Salmon Run: Cartesian Joining Flat Files with Python Generators

Saturday, March 21, 2009

Cartesian Joining Flat Files with Python Generators

I've been noticing that whenever I build something that does an interesting transformation (can't go into more detail than that, sorry) to some peice(s) of data, I inevitably get requests to do a similar transformation on data from a completely different source. The inputs are provided in the form of large CSV text dumps from database tables, and almost always is in formats other than what my original program expects, since it contains key identification data to allow the output to be uploaded back to the database.

While I am not complaining (it's definitely good to have one's work be considered useful by one's colleagues), it becomes tedious to write wrappers that take these different formats, extract the information I need to process, and writes back the output, preserving the key identification data to write back into the output. So for quite a while now, I have been toying with the idea of building a wrapper that allows me to do SQL like transformations on flat files.

In this post, I show some Python code to do cartesian joins to denormalize an arbitary number of flat files into a single one. Conceptually, what I am after is to do something along these lines:

select *
from table_a a, table_b b, table_c c, ...
where a.col1 = 'foo'
and b.col2 = 'bar'

The idea is to denormalize the tables into one flat file. I could do it fairly simply by nesting for loops, something like this (pseudo-code):

for row_a in table_a:
  for row_b in table_b:
    for row_c in table_c:
      sepchar.join([row_a, row_b, row_c])

However, I don't know the number of flat files I will be denormalizing until runtime, so the above approach won't work.

Another issue is the size of the files. They are expected to be large enough so sucking then into in-memory lists is not practical. Python supports Generators, which allows you to iterate through a file and return a line to a caller, without the caller having to maintain the state and restoring it on the next call (the yield keyword). David Beazly has a nice presentation (PDF) along with some code samples that explains this in more detail. So I built my own FileIterator object that produces an infinite generator on the flat files (ie, if it reaches EOF, it reopens the file and goes back to returning lines).
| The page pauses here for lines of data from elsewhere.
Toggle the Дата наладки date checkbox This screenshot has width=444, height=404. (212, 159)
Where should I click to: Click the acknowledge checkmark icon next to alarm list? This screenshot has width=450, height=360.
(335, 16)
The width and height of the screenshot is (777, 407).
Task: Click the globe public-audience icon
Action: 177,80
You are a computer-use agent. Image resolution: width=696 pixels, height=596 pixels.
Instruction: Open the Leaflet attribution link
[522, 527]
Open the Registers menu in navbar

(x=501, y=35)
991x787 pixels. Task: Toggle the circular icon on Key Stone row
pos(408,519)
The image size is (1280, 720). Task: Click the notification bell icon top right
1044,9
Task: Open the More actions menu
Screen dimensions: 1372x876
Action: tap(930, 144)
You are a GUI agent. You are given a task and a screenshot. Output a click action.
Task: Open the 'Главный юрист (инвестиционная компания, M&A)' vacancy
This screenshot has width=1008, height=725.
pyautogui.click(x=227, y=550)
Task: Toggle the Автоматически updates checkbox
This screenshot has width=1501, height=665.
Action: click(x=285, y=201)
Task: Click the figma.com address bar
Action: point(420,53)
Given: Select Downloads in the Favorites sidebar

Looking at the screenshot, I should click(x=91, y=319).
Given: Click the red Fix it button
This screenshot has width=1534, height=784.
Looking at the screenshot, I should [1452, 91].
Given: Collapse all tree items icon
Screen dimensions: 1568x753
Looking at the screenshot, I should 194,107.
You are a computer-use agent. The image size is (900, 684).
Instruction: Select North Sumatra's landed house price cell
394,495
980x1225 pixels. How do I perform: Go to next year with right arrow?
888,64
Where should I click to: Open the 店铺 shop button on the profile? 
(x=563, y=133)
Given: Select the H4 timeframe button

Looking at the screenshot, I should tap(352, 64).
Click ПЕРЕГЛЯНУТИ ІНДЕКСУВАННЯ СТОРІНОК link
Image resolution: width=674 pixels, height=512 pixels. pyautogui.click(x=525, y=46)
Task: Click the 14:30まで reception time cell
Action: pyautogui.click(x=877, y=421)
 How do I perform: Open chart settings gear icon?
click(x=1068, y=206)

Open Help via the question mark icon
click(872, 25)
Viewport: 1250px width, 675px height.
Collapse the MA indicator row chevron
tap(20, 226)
Here is the code. This Python recipe has some code which looks like it does something similar, but I ended up rolling my own because my needs were slightly different.

#!/usr/bin/python
# Computes a projection over an arbitary number of comma-separated
# text files.

class FileIterator():
  """
  A generator which recurses infinitely through a flat file. If EOF
  is reached, then it reopens the file and starts again from the
  beginning. All generators but the first one will be closed and
  reopened. The first one will terminate on EOF because otherwise
  this program will run in an infinite loop.
  """
  def __init__(self, filename):
    self.filename = filename
    self.infile = open(filename, 'rb')

  def nextLine(self):
    while (True):
      try:
        line = self.infile.readline()[:-1]
      except ValueError:
        self.infile = open(self.filename, 'rb')
        continue
      if (line == ''):
        break
      yield line
    self.infile.close()


def project(filenames):
  """
  Delegates to the recursive _project method (see last line)
  """
  def _project(fileIterators, sepchar="|", fline=None):
    """
    Private recursive method to iterate through the generator outputs
    in reverse and build up the final results.
    """
    last = fileIterators[-1]
    for line in last.nextLine():
      if (len(fileIterators) == 1):
        print sepchar.join([line, fline])
      else:
        rest = fileIterators[:-1]
        if (fline is None):
          _project(rest, sepchar, line)
        else:
          _project(rest, sepchar, sepchar.join([line, fline]))
  _project(map(lambda f: FileIterator(f), filenames))

def main():
  """
  Test code
  """
  filenames = ["/tmp/aa1", "/tmp/aa2", "/tmp/aa3", "/tmp/aa4"]
  project(filenames)

if __name__ == "__main__":
  main()

The main workhorse in here is the project function which delegates to a private _project function that does the actual recursion.

Here are my input files that I used for testing, and some lines from the output file, that will help you to figure out how the program works.

file: /tmp/aa1
a1
a2
a3
file: /tmp/aa2
b1
b2
b3
file: /tmp/aa3
c1
c2
c3
file: /tmp/aa4
d1
d2

Which produces the following output:

a1|b1|c1|d1
a2|b1|c1|d1
a3|b1|c1|d1
a1|b2|c1|d1
a2|b2|c1|d1
a3|b2|c1|d1
a1|b3|c1|d1
a2|b3|c1|d1
a3|b3|c1|d1
...

As you can see, the last file in the array is opened first, and used as a pivot for the previous file, and so on, until there are no more files left, at which point, the joined line is printed out.